As with any new technology, innovators are looking for ways to make VR an effective classroom tool. Edtech companies like foundry10 are exploring this topic further by asking questions like this:

  1. How might VR be valuable and/or enhance the learning environment?
  2. What roles do perspective and empathy play in a student’s VR experience?
  3. What types of VR content prove useful in an educational setting?
  4. In a classroom setting, what might break the immersive experience for students?
This video by foundry10 talks about the power that VR technology can hold to put students into immersive learning experiences. In a recent Slate article, science writer Chris Berdik explores how VR can help educators teach a complex topic such as empathy. In a Westchester County, NY middle school, students are exploring modern-day issues such as the situation with refugees in Sudan. Berdik writes, “In November 2015, middle school students from Westchester County, New York, found themselves on a windswept field in South Sudan mingling with a crowd of refugees fleeing civil war. Suddenly, they heard the deafening roar of low-flying military cargo planes overhead, followed by large bags of grain thudding to the ground all around them.” The students were engaged in a 360 degree video series from Time Magazine about refugees. According to Westchester teacher Cayne Letizia, “So much of the technology our kids use removes empathy. [Virtual reality] breaks that distance down.” Sound expensive? It isn’t, especially when companies like Google have developed a virtual reality viewer made from cardboard.

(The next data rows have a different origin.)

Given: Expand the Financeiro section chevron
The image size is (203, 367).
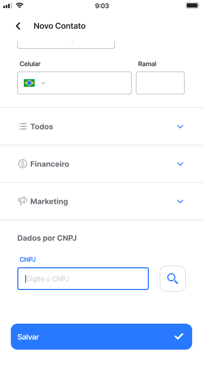Looking at the screenshot, I should 180,164.
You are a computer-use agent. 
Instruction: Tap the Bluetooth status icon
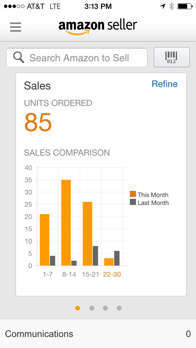coord(172,6)
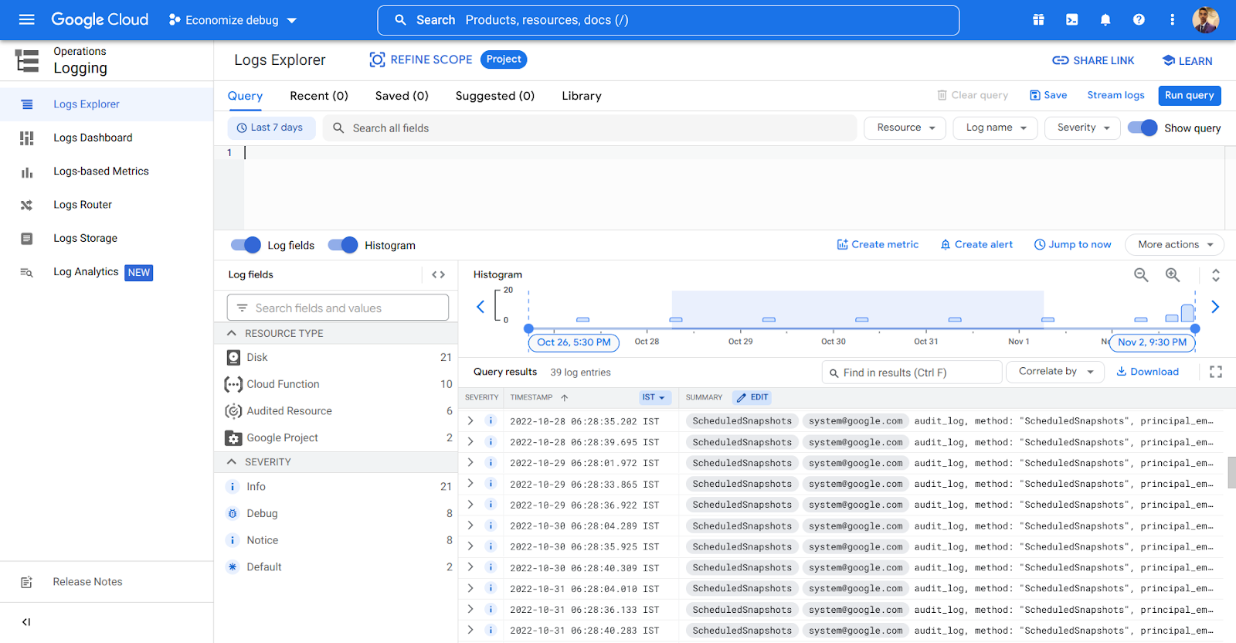Disable the Histogram toggle
1236x643 pixels.
(343, 245)
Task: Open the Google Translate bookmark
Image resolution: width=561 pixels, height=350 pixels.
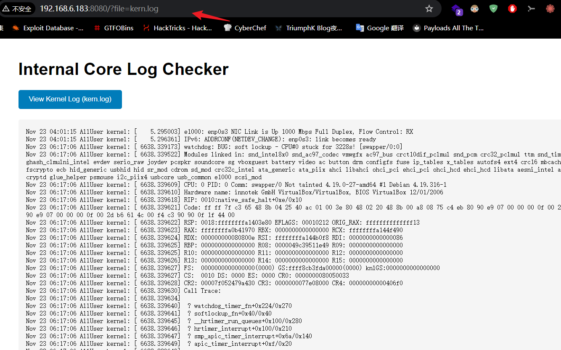Action: pyautogui.click(x=380, y=28)
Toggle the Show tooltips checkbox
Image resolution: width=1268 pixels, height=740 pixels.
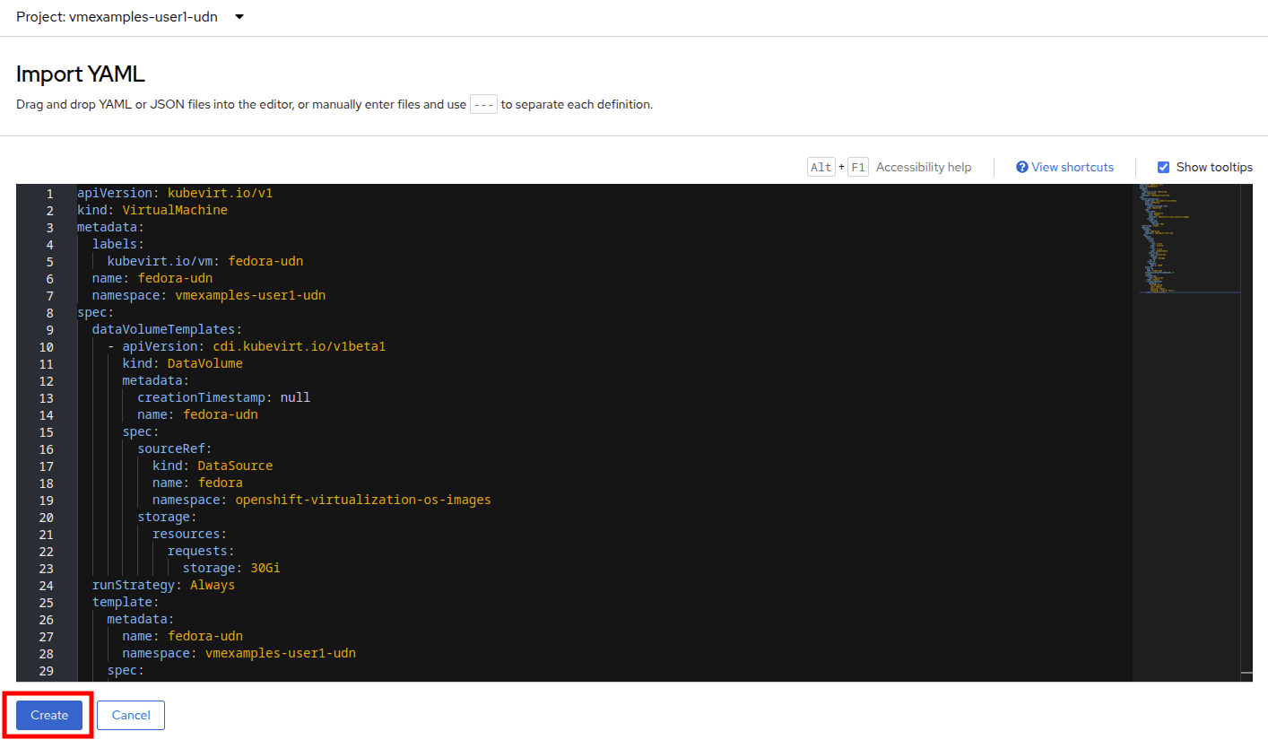(1163, 167)
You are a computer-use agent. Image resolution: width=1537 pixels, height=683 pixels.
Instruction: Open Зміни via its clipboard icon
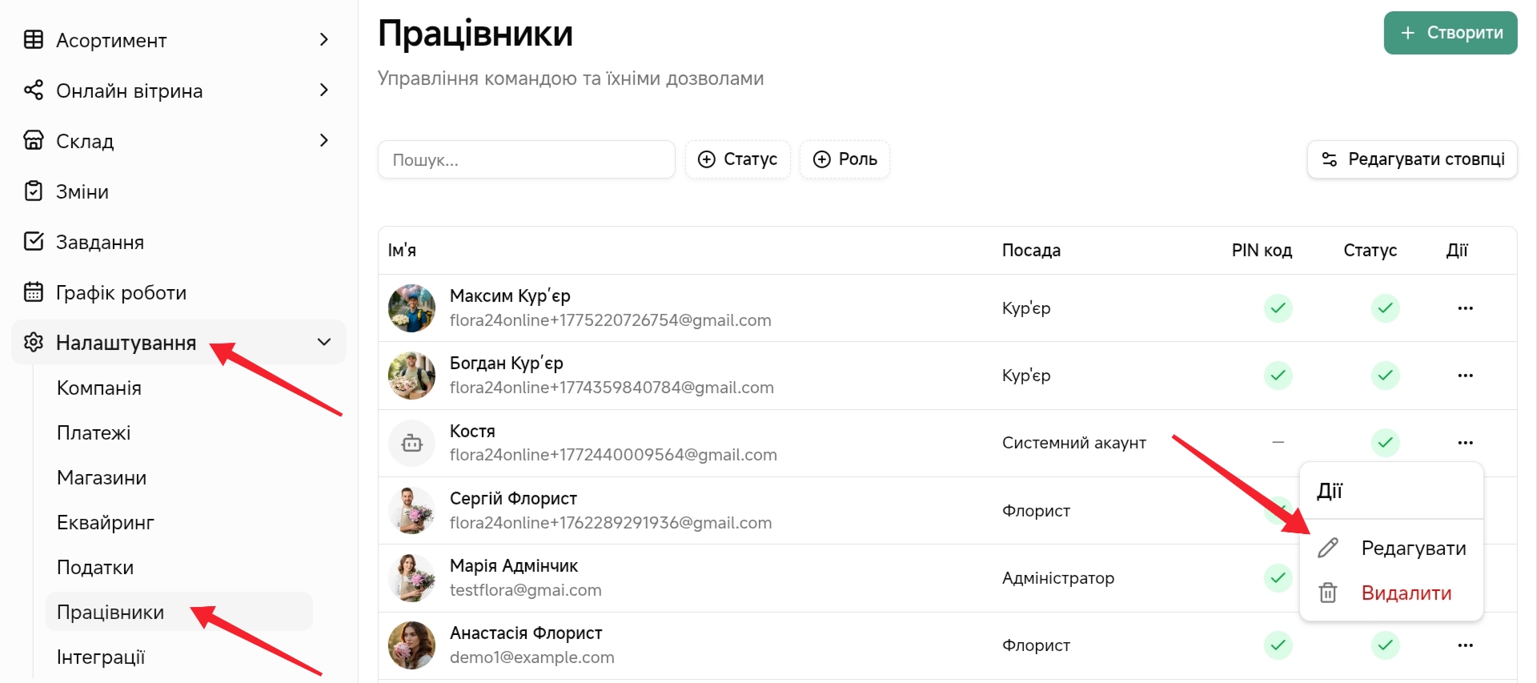(34, 191)
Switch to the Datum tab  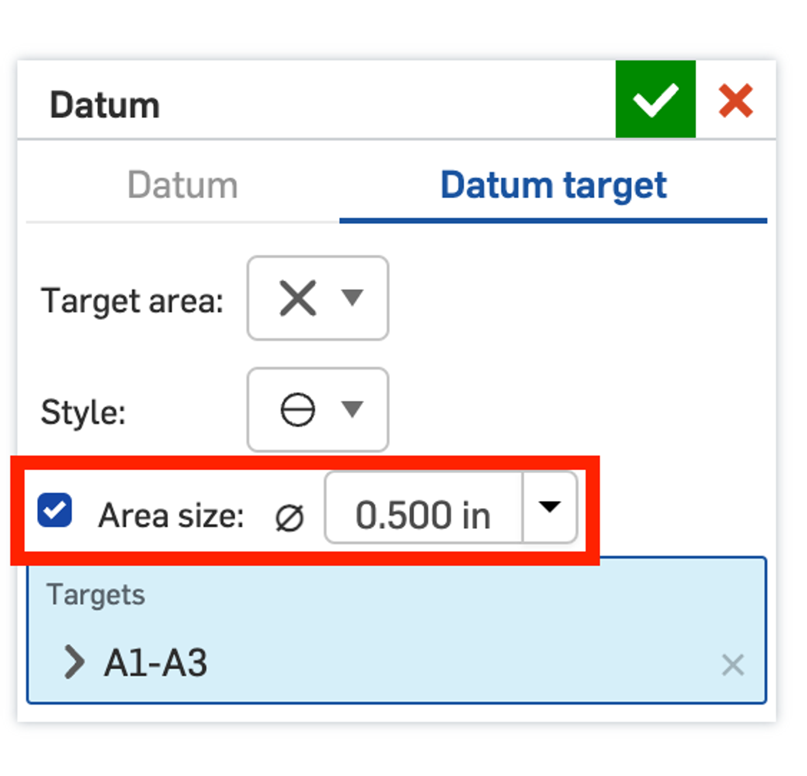pyautogui.click(x=182, y=185)
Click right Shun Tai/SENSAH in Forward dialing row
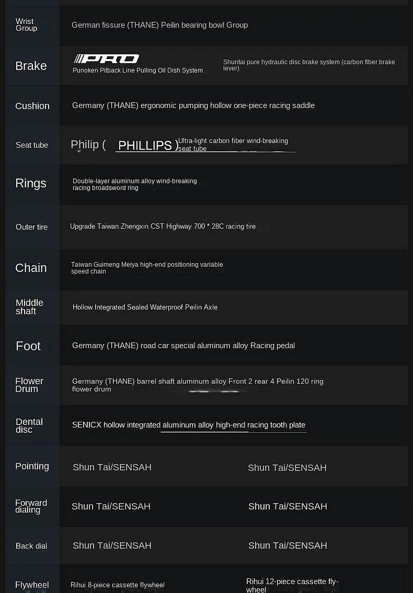The image size is (413, 593). tap(288, 506)
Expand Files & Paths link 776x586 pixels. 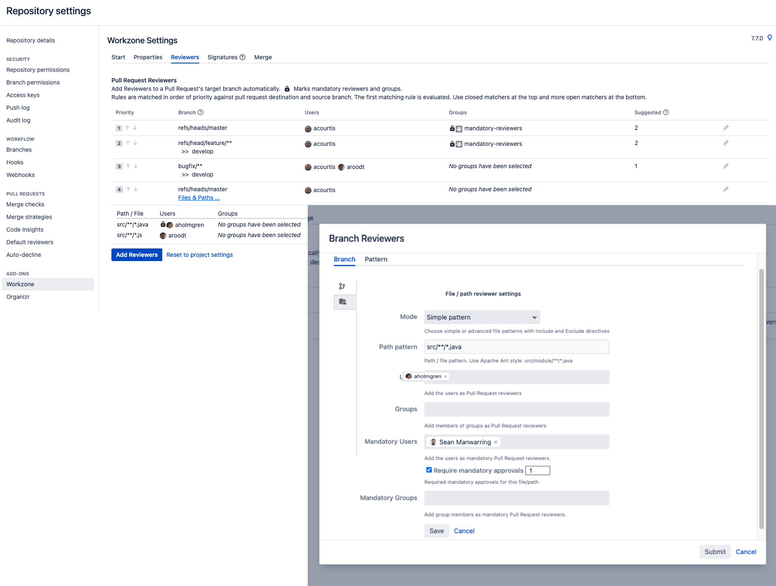point(199,198)
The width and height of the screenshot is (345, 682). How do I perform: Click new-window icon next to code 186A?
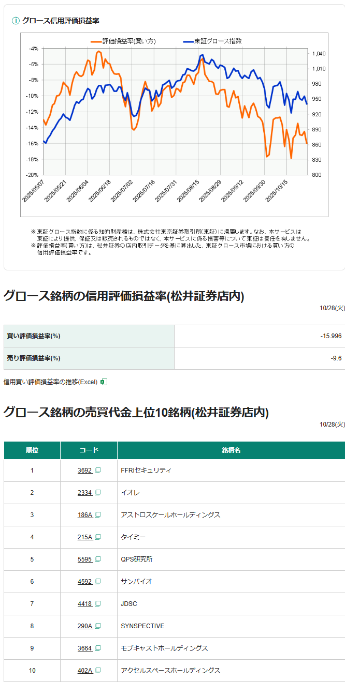(x=97, y=515)
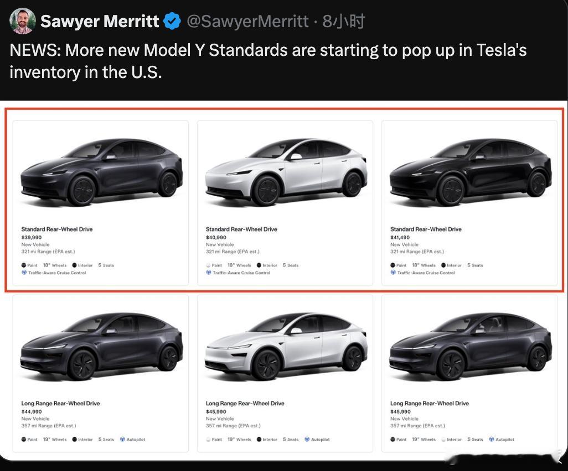Click the $44,990 Long Range car image

point(101,347)
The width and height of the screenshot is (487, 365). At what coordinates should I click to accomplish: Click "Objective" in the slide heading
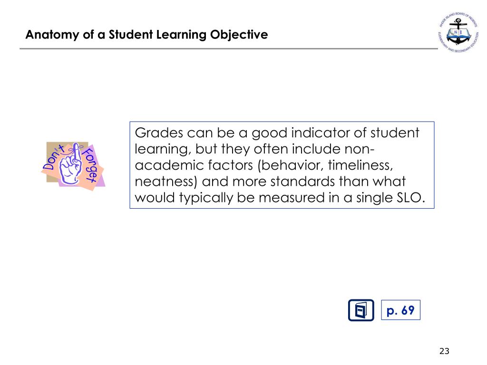239,34
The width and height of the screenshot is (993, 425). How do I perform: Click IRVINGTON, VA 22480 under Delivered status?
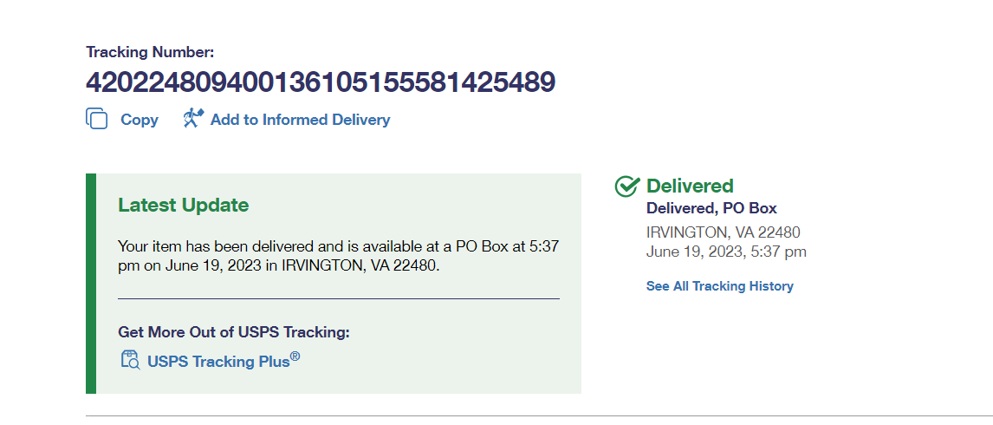(723, 232)
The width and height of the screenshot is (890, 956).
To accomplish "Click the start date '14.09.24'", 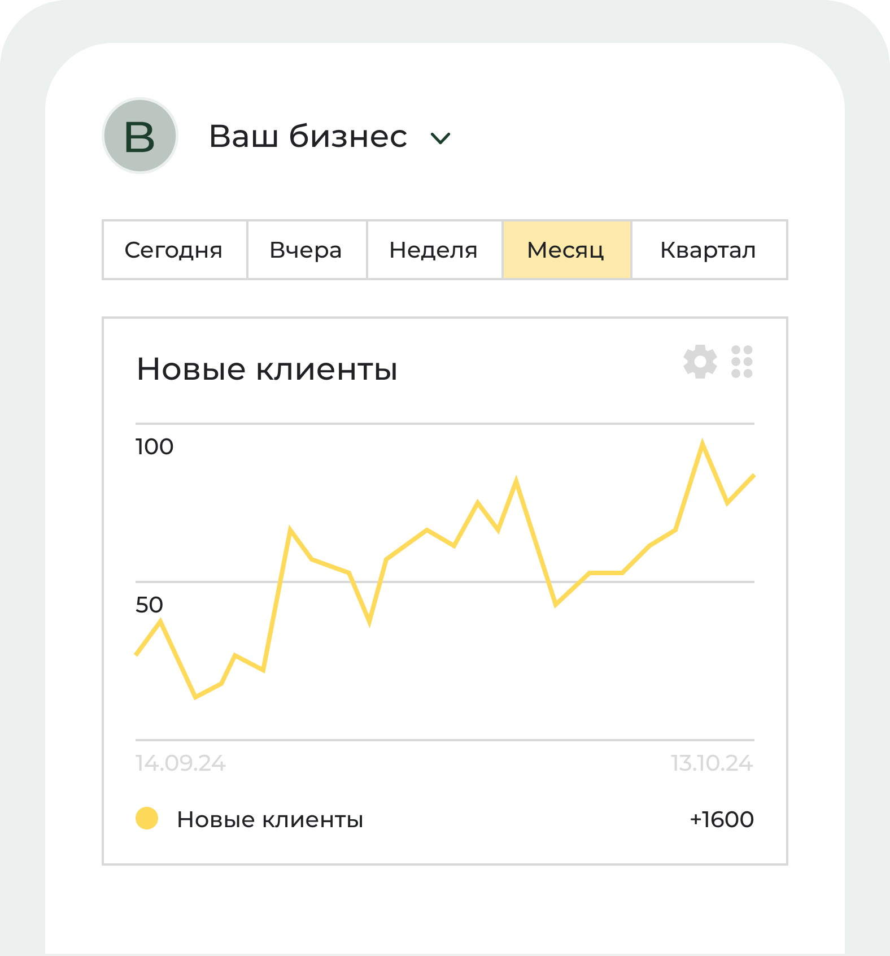I will 181,763.
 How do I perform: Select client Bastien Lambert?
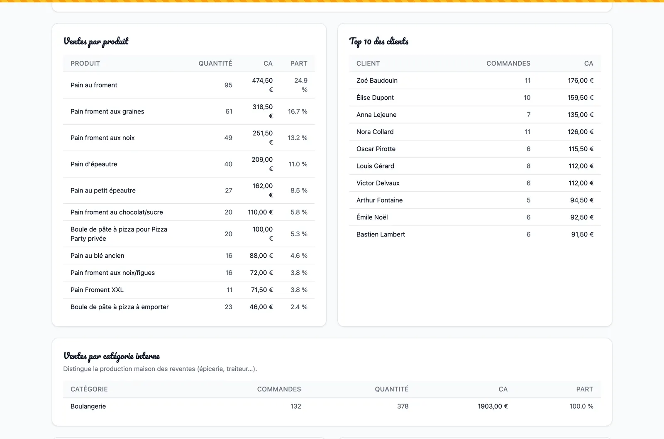click(381, 234)
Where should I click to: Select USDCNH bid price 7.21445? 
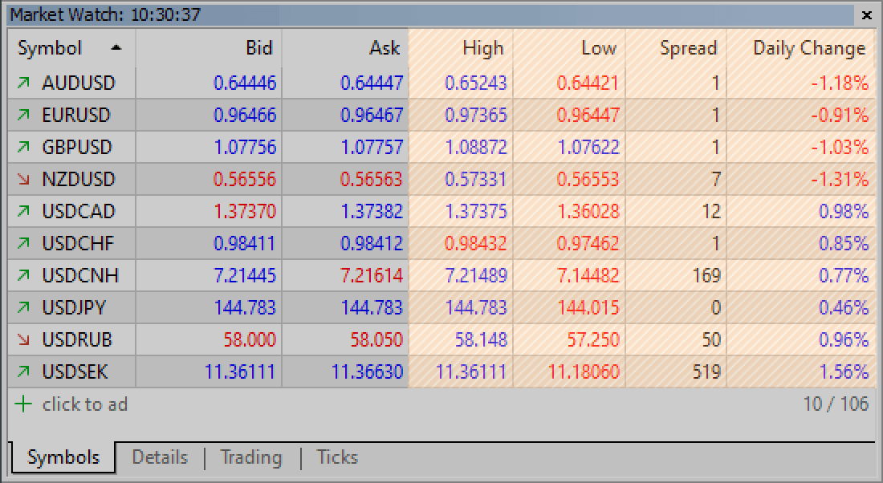(245, 275)
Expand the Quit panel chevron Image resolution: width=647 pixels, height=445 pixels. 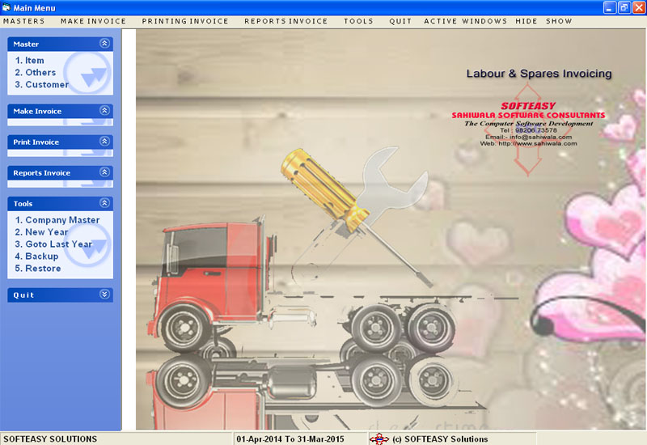pyautogui.click(x=104, y=295)
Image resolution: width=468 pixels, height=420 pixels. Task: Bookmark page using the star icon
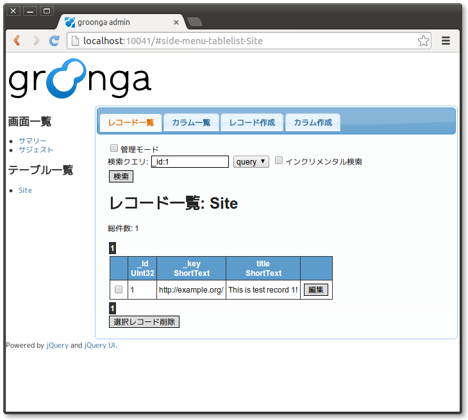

Today, non-profit organizations such as the Global Nomads Group are leading the way by developing VR-based curriculum for educators around the globe. According to their website, “Global Nomads Group fosters dialogue and understanding among the world's youth. By leveraging technology, we enable conversations between middle school and high school students who otherwise would not meet. These exchanges promote empathy, peace, and build 21st century workforce skills.” Their rationale for doing this is simple. “Today less than 3% of young people travel during their academic career, but technology allows us to connect cultures and communities we may otherwise never encounter. Virtual exchanges are technology-based education programs that foster people-to-people interactions, despite physical location.”
Global awareness isn’t the only content area that can benefit from virtual reality technology. The Harvard Graduate School of Education has developed ecoMUVE, a virtual reality experience that uses games and simulations to immerse middle school students in environments that teach them about ecosystems and casual patterns. This Hechinger Report article highlights students at Diamond Middle School in Lexington, MA who use this model to study the ecosystem at nearby Parker Meadow Pond. “So much can be done virtually for learning, but the relevance of it tends to stay in the virtual space,” said Amy Marie Kamarainen, a post-doctoral researcher at Harvard’s School of Education and co-leader of the EcoMobile project, now in its fifth year of National Science Foundation funding.
What does the future of virtual reality hold for teachers? In this blog article, Ankur Aggarwal, CEO at VR tech company Veative, had this to say. As equipment and technology becomes more cost effective to produce and manufacture, virtual reality demand will explode. In 2017, “we’ll see VR taking a firmer hold in industries such as education, engineering and healthcare.” Virtual reality promises to be a great way to bring the world into the classroom for students of all ages.

This article was written originally for MultiBrief Education.